(Collected data)
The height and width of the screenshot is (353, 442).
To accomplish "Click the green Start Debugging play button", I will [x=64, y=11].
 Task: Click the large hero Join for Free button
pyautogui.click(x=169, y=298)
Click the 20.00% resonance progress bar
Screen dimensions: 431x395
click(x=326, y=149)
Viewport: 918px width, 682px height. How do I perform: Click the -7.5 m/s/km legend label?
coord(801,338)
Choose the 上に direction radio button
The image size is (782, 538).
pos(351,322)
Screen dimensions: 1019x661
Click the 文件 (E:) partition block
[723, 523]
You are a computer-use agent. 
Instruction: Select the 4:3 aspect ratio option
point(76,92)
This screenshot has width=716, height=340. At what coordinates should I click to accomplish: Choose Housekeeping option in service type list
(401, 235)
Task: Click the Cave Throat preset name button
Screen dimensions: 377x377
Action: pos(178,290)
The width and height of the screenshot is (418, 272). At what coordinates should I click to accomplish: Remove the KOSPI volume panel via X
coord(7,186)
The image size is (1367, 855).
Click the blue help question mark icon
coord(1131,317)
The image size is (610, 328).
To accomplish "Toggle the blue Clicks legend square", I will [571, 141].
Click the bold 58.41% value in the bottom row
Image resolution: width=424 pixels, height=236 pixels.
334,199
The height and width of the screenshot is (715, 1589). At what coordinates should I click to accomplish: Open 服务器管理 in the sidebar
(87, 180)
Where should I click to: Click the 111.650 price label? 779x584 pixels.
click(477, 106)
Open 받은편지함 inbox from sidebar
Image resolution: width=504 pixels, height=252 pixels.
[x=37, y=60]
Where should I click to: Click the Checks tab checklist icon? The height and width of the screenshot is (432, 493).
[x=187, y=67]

• _CHALLENGE_: Render the records as a JSON list of strings, one string per line, starting at the line that contains "This screenshot has" and ending with the last line of the records. Leave out blank lines.

• _RESPONSE TO THIS EXERCISE_:
[
  "This screenshot has width=716, height=340. At what coordinates should I click to accomplish: Choose Housekeeping option in service type list",
  "(401, 235)",
  "Task: Click the Cave Throat preset name button",
  "Screen dimensions: 377x377",
  "Action: pos(178,290)",
  "The width and height of the screenshot is (418, 272). At what coordinates should I click to accomplish: Remove the KOSPI volume panel via X",
  "coord(7,186)",
  "The image size is (1367, 855).",
  "Click the blue help question mark icon",
  "coord(1131,317)",
  "The image size is (610, 328).",
  "To accomplish \"Toggle the blue Clicks legend square\", I will [571, 141].",
  "Click the bold 58.41% value in the bottom row",
  "Image resolution: width=424 pixels, height=236 pixels.",
  "334,199",
  "The height and width of the screenshot is (715, 1589). At what coordinates should I click to accomplish: Open 服务器管理 in the sidebar",
  "(87, 180)",
  "Where should I click to: Click the 111.650 price label? 779x584 pixels.",
  "click(477, 106)",
  "Open 받은편지함 inbox from sidebar",
  "Image resolution: width=504 pixels, height=252 pixels.",
  "[x=37, y=60]",
  "Where should I click to: Click the Checks tab checklist icon? The height and width of the screenshot is (432, 493).",
  "[x=187, y=67]"
]